Apa maknanya? Hal tersebut mengindikasikan, bahwa lebih dari sepertiga responden yang kurang menghargai bahasa Jawa, sehingga enggan untuk menggunakannya dalam komunikasi. Yang paling kentara, kebanyakan mereka mencari posisi aman, dengan berlindung di bawah bendera nasionalisasi bahasa Indonesia, yakni melakukan pencampuran penggunaan bahasa Jawa dan bahasa Indonesia—kendati bahasa Jawa masih lebih dominan.
Pemilihan bahasa campuran (campur kode) itu membuktikan sejumlah pemikiran teoretis dan kajian empirik sebelumnya. Pertama, secara teoretis, Baker (1988) menyatakan hubungan sikap dan tindakan bukanlah selalu menjadi hubungan yang kuat. Dalam konteks pembelajaran bahasa asing, Fahri (1989) juga menemukan tiadanya korelasi antara sikap bahasa mahasiswa Bahasa Inggris dan prestasi belajarnya. Dalam konteks pemakaian dialek oleh kaum urban Jawa di Surabaya, Koiri dan Fahri (1991) juga menemukan bahwa sikap bahasa bukan termasuk faktor yang sangat vital dalam perilaku berbahasa. Temuan penelitian ini, dengan konteks setting yang sama sekali berbeda, akhirnya memperkuat keyakinan bahwa sikap bahasa tidak selalu berpengaruh signifikan terhadap tindakan atau pemilihan bahasa.
Dengan kata lain, sikap bahasa negatif, netral, maupun positif mengantarkan orang Jawa di Perumnas KBD Gresik—menurut Teori Akomodasi (Giles & Smith 1979; Giles & Powesland 1997)—mengalami perilaku konvergen. Di sini terjadi antagonisme nilai dan keyakinan yang memanifestasi ke dalam sikap bahasa. Isu alamiah konflik yang dialami oleh masyarakat Jawa di Perumnas KBD Gresik, bahkan, menunjukkan suatu ironi situasi yang memprihatinkan. Sebagai orang Jawa mereka tidak lagi sangat bangga dan loyal terhadap bahasa Jawa. Karena berbagai kepentingan yang menyudutkan posisinya, termasuk nasionalisasi bahasa Indonesia, mereka kemudian menjadi lumer dan mulai bergeser ke arah penggunaan bahasa Indonesia.
Menurut Teori Interaksi Simbolik, tujuan konvergensi berbahasa ini antara lain untuk meraih makna tertentu dari penyesuaian diri dengan lawan bicara—terutama agar mendapatkan pengakuan atau penerimaan secara sosial oelh lawan bicaranya. Dengan simbol bahasa yang digunakan dalam komunikasi, terlebih lagi menyesuaikan dengan bahasa lawan bicara, keberterimaan (acceptability) orang di mata lawan bicara semakin terbuka lebar.

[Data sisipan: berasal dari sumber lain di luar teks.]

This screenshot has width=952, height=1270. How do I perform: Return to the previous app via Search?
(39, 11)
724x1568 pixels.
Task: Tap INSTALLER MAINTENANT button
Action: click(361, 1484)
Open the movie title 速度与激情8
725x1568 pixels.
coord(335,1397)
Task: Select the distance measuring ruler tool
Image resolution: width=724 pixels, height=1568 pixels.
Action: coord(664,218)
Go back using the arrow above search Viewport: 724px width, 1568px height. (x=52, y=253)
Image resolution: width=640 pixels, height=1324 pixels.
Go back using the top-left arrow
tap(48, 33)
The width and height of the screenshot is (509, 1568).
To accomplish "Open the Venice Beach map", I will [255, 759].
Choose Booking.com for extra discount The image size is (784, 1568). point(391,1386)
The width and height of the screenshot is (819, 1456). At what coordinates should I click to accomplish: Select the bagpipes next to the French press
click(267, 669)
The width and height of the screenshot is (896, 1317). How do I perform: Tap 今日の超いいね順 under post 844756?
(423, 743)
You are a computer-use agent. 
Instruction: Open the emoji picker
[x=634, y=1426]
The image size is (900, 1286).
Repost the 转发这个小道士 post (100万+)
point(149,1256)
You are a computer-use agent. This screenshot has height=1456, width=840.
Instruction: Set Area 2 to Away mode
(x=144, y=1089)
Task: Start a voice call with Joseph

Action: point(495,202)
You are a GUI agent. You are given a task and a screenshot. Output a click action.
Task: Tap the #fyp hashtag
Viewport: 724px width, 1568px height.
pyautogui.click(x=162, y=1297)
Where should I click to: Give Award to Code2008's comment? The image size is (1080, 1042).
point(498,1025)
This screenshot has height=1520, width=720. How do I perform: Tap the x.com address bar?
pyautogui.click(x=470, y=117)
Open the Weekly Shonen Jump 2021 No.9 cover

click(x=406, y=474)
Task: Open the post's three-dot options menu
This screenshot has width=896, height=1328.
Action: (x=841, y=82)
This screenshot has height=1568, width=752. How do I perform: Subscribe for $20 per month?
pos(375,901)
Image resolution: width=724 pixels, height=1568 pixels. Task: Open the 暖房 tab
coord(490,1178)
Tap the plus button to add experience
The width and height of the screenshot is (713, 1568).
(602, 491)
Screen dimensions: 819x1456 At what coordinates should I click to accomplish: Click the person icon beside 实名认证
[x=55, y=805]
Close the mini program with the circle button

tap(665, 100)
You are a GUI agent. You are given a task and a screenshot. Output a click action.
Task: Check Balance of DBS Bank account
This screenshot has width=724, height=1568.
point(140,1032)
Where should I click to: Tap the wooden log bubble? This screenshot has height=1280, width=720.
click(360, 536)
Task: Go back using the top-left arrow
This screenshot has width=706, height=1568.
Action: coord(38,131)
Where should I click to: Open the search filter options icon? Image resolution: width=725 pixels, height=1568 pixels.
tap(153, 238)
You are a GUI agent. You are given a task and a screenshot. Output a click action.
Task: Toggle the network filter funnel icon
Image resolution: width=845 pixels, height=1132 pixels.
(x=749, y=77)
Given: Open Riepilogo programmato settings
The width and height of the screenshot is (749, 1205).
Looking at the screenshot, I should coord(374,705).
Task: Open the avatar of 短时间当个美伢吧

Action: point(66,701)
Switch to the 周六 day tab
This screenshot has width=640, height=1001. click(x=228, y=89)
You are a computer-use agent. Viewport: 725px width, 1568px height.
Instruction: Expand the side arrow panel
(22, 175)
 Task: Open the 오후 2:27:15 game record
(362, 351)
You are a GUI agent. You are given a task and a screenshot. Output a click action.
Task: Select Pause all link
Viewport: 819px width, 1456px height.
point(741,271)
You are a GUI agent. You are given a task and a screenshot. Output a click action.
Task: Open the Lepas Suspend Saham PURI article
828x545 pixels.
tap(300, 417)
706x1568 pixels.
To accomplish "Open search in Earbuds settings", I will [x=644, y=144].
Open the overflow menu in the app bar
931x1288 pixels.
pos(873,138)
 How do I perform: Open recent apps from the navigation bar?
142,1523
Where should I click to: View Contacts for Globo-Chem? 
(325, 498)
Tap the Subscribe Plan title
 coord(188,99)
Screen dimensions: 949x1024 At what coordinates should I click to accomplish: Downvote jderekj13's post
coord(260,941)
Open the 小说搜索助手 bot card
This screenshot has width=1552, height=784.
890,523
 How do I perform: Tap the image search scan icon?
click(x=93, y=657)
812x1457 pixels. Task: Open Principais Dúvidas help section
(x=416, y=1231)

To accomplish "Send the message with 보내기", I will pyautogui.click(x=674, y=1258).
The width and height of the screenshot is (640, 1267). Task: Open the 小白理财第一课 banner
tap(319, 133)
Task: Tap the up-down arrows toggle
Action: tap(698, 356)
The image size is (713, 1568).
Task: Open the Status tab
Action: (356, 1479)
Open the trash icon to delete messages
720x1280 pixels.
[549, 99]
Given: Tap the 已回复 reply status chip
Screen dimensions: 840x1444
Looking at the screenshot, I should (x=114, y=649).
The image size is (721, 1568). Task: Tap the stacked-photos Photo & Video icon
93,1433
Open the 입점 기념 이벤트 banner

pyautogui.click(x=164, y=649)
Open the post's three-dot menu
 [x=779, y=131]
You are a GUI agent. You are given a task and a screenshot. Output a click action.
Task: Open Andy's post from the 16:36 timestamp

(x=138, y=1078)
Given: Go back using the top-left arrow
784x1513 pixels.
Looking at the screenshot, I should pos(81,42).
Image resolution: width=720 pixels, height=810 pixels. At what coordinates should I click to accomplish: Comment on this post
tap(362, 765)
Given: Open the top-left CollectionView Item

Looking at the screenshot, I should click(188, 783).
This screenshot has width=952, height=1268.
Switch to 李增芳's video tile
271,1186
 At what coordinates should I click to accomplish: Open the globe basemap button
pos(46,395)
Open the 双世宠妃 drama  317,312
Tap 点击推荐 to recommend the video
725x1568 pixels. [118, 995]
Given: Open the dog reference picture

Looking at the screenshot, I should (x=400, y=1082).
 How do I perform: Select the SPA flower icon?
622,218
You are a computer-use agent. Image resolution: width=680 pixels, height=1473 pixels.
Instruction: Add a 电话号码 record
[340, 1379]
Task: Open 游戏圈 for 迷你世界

Hal ini selaras dengan premis kedua Teori Interaksi Simbolik (dalam Coleman 1990), bahwa makna merupakan hasil dari interaksi sosial dalam masyarakat manusia. Dalam berinteraksi (komunikasi) mereka tampaknya sudah saling memahami bahwa bahasa yang digunakan harus dimengerti satu sama lain. Kesepakatan ini, tanpa disadari, telah mengikis kebanggaan dan loyalitasnya terhadap bahasa ibu (bahasa Jawa). Dengan demikian, bahasa Jawa menjadi medium interaksi kondisional, yang digunakan sesuai dengan kondisi interaksi yang melibatkan mereka.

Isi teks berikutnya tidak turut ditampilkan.